*Assignment*. Word for word, retype the records below.
(Records shown begins)
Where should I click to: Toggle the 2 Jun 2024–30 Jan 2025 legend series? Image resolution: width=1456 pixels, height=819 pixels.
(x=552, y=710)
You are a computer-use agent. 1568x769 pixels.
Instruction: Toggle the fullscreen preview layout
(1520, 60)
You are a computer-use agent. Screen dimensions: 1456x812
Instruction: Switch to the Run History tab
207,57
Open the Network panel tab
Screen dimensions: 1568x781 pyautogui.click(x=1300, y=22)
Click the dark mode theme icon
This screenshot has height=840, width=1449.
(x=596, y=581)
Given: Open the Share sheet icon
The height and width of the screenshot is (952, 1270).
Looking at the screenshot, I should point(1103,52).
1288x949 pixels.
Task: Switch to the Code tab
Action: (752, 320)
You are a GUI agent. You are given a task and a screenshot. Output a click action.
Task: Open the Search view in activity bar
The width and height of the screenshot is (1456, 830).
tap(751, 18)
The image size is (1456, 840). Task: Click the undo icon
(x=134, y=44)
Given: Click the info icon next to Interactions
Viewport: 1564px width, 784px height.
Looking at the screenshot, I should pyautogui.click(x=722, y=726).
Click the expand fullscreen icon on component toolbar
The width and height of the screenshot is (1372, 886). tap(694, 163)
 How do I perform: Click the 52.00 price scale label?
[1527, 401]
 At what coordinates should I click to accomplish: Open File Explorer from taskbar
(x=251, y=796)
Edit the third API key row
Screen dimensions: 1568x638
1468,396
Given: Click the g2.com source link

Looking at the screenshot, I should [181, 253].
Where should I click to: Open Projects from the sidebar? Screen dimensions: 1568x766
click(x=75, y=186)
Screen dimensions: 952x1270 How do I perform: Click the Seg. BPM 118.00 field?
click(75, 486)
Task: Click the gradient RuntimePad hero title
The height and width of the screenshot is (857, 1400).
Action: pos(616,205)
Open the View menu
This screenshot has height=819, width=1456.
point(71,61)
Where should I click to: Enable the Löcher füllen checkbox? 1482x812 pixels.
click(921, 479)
(Records shown ends)
*Expected answer*.
Where should I click to: Toggle the 2 Jun 2024–30 Jan 2025 legend series? Image resolution: width=1456 pixels, height=819 pixels.
(x=552, y=710)
You are a computer-use agent. 1568x769 pixels.
Instruction: Toggle the fullscreen preview layout
(1520, 60)
You are a computer-use agent. Screen dimensions: 1456x812
Instruction: Switch to the Run History tab
207,57
Open the Network panel tab
Screen dimensions: 1568x781 pyautogui.click(x=1300, y=22)
Click the dark mode theme icon
This screenshot has height=840, width=1449.
(x=596, y=581)
Given: Open the Share sheet icon
The height and width of the screenshot is (952, 1270).
Looking at the screenshot, I should point(1103,52).
1288x949 pixels.
Task: Switch to the Code tab
Action: (752, 320)
You are a GUI agent. You are given a task and a screenshot. Output a click action.
Task: Open the Search view in activity bar
The width and height of the screenshot is (1456, 830).
tap(751, 18)
The image size is (1456, 840). Task: Click the undo icon
(x=134, y=44)
Given: Click the info icon next to Interactions
Viewport: 1564px width, 784px height.
Looking at the screenshot, I should pyautogui.click(x=722, y=726).
Click the expand fullscreen icon on component toolbar
The width and height of the screenshot is (1372, 886). tap(694, 163)
 How do I perform: Click the 52.00 price scale label?
[1527, 401]
 At what coordinates should I click to accomplish: Open File Explorer from taskbar
(x=251, y=796)
Edit the third API key row
Screen dimensions: 1568x638
1468,396
Given: Click the g2.com source link

Looking at the screenshot, I should [181, 253].
Where should I click to: Open Projects from the sidebar? Screen dimensions: 1568x766
click(x=75, y=186)
Screen dimensions: 952x1270 How do I perform: Click the Seg. BPM 118.00 field?
click(75, 486)
Task: Click the gradient RuntimePad hero title
The height and width of the screenshot is (857, 1400).
Action: pos(616,205)
Open the View menu
This screenshot has height=819, width=1456.
point(71,61)
Where should I click to: Enable the Löcher füllen checkbox? 1482x812 pixels.
click(921, 479)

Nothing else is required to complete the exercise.